Theoretically speaking, LaneATT should support conversions since there are no special ops.

sjtuljw520 commented 2 years ago

Many thanks for replying. Looking forward to this feature can be added. @voldemortX

voldemortX commented 2 years ago

@sjtuljw520 if you download anchors from LaneATT repo and use opset 11, torch 1.8 (and corresponding mmcv), the model can be converted to onnx. But not trt yet. I'm working on that. However, the nms op is not included in the conversion. If you use this model in embedded device, you will have to implement nms yourself.

sjtuljw520 commented 2 years ago

So if the NMS op is included in the model, the conversion can not work and will enconter error? @voldemortX

voldemortX commented 2 years ago

So if the NMS op is included in the model, the conversion can not work and will enconter error? @voldemortX

Yes. It is a customized cuda kernel, which is not supported in the pytorch onnx convertor. You would need a customized onnx implementation for it. This kind of support is sophisticated and haven't been introduced into this framework (I currently don't know how to do it). And there is no reference for line nms onnx conversion out there (that I am aware of).

voldemortX commented 2 years ago

But it looks like an op that is suitable to be included in customized post-processing impl, such as a customized SDK function or something.

sjtuljw520 commented 2 years ago

Thank you! I got it. @voldemortX

voldemortX commented 2 years ago

@sjtuljw520 With 4419bba & #102, you should be able to convert LaneATT to ONNX and TensorRT (check the new doc, you will need pytorch 1.8.0 & nvidia-tensorrt 8.4.1.5).

Except for the nms post-processing as discussed earlier.

sjtuljw520 commented 2 years ago

Nice work! 👍 @voldemortX

YoohJH commented 1 year ago

Really appreciate the amazing work, thanks!

File "xxxxxxx/pytorch-auto-drive/utils/models/lane_detection/laneatt.py", line 169, in cut_anchor_features
    rois = img_features[self.cut_zs, self.cut_ys, self.cut_xs].view(n_proposals, n_fmaps, self.featmap_h, 1)
IndexError: index 9 is out of bounds for dimension 1 with size 9

After downloaded culane_anchors_freq.pt from https://github.com/lucastabelini/LaneATT/raw/main/data/culane_anchors_freq.pt, i got the error above.

using pytorch==1.13 onnx==1.12.0 onnxruntime==1.13.1.

voldemortX commented 1 year ago

@YoohJH Are you also trying to convert LaneATT to onnx? Maybe check the input image height & width first, do they correspond with the CULane 288x800 setting.

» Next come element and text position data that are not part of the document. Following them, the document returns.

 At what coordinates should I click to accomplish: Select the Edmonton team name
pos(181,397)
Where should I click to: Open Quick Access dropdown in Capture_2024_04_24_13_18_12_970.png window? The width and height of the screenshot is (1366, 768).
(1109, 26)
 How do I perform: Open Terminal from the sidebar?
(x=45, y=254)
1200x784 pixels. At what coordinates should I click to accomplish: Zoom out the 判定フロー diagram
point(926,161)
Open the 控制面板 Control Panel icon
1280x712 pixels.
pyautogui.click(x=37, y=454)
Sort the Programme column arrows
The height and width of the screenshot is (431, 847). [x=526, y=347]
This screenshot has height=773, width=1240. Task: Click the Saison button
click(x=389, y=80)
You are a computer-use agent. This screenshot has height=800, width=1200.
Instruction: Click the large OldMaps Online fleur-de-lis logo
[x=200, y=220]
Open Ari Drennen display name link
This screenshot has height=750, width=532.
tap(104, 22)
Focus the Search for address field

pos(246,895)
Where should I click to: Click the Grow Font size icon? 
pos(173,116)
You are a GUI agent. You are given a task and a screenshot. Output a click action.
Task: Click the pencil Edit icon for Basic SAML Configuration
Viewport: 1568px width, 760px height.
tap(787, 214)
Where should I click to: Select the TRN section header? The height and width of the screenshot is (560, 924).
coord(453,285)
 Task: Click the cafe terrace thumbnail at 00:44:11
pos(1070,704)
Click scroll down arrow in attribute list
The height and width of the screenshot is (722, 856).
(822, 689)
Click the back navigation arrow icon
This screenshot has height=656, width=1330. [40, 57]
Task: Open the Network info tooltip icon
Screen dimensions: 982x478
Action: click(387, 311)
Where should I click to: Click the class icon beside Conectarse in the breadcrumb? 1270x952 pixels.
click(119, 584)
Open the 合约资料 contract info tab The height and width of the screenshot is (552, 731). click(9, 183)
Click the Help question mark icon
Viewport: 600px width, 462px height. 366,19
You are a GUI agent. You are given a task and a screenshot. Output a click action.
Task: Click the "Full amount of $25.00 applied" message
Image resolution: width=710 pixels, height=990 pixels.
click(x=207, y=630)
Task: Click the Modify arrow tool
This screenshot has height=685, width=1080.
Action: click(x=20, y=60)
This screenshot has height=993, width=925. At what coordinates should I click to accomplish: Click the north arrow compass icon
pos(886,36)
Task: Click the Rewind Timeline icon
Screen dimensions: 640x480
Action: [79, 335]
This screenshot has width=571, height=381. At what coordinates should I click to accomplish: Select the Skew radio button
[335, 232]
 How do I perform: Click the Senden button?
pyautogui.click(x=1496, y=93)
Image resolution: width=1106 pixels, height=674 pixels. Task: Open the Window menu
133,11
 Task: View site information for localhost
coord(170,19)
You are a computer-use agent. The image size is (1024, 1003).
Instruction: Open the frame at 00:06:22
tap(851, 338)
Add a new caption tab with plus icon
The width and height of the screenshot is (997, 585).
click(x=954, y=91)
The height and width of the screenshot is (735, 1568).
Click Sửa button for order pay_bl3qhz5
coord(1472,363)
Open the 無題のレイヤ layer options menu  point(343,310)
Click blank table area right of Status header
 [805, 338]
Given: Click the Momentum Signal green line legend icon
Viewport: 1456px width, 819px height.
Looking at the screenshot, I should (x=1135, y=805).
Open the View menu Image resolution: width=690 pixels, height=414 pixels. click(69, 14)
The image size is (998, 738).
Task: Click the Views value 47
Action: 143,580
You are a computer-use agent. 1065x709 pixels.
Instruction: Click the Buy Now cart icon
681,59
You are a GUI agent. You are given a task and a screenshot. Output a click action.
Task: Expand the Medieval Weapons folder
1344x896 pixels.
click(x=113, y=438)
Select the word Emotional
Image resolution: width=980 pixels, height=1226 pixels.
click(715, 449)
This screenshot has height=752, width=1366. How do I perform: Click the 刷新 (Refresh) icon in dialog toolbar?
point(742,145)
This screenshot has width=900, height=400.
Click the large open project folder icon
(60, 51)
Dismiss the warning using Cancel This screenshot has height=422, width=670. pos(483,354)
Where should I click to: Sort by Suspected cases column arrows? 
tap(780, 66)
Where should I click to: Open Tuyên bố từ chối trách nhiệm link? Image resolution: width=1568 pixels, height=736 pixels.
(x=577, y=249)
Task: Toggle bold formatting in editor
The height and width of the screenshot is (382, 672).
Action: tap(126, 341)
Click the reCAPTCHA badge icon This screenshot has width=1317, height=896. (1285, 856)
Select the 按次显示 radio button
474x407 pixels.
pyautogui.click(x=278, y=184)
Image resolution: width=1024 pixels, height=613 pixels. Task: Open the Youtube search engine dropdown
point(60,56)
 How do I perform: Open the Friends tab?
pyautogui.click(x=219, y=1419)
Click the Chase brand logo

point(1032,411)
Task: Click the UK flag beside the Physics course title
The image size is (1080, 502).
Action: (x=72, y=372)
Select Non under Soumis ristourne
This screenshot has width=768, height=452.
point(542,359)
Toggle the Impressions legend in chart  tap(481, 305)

YoohJH commented 1 year ago

Thank you for the answer! The error happend when I try to convert resnet18_laneatt_culane_20220320.pt to .onnx.

The command I used:

python tools/to_onnx.py --config=configs/lane_detection/laneatt/resnet18_culane.py --height=288 --width=800 --checkpoint=resnet18_laneatt_culane_20220320.pt
voldemortX commented 1 year ago

Thank you for the answer! The error happend when I try to convert resnet18_laneatt_culane_20220320.pt to .onnx.

The command I used:

python tools/to_onnx.py --config=configs/lane_detection/laneatt/resnet18_culane.py --height=288 --width=800 --checkpoint=resnet18_laneatt_culane_20220320.pt

Thanks for the info, I will try to reproduce this error later today.

voldemortX commented 1 year ago

@YoohJH Can't get to my machine right now, could you try --height=360 --width=640 ?

YoohJH commented 1 year ago

@YoohJH Can't get to my machine right now, could you try --height=360 --width=640 ?

It has been determined that .onnx can be exported without any error using:

python tools/to_onnx.py --config=configs/lane_detection/laneatt/resnet18_culane.py --height=360 --width=640 --checkpoint=resnet18_laneatt_culane_20220320.pt

Maybe the 'resnet18_laneatt_culane_20220320.pt' was named wrong? But there's no laneatt-tusimple in the model_zoo.

voldemortX commented 1 year ago

@YoohJH Can't get to my machine right now, could you try --height=360 --width=640 ?

It has been determined that .onnx can be exported without any error using:

python tools/to_onnx.py --config=configs/lane_detection/laneatt/resnet18_culane.py --height=360 --width=640 --checkpoint=resnet18_laneatt_culane_20220320.pt

Maybe the 'resnet18_laneatt_culane_20220320.pt' was named wrong? But there's no laneatt-tusimple in the model_zoo.

It seems the default setting for laneatt is 360p in all datasets...

YoohJH commented 1 year ago

My mistake! Thanks for the patience!